The code for your run method looks like this:
def run(cmd, timeout_sec=10):
proc = subprocess.Popen(cmd, stdout=subprocess.PIPE, stderr=subprocess.PIPE, shell=True)
timer = Timer(timeout_sec, proc.kill)
try:
timer.start()
stdout, stderr = proc.communicate()
return (stdout.strip(),stderr.strip(),proc.returncode)
finally:
timer.cancel()
return ("","",1)
I think there is a difference in the behaviour of prologue scripts and prologue hooks.
We had a prologue script until now and when it exited without code 0 than the job was finished / killed before it started and something was written into the output / error files.
Now with a hook the job is requeued instead of finished and nothing is written into the error files.

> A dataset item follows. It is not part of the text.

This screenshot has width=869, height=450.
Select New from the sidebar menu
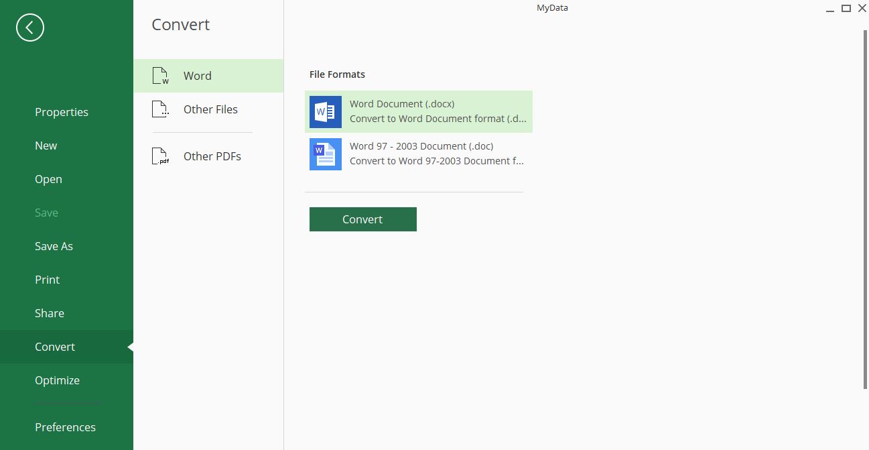click(46, 146)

Yes, the behavior of the script prologue and execjob_prologue hook event differ. If you want to delete the job from the prologue script to mimic the behavior of the prologue script, you may do so by calling the pbs.event().job.delete() method.
Ok, i already had this idea but one questions about it.
Is it possible to write into the error and output files at this point?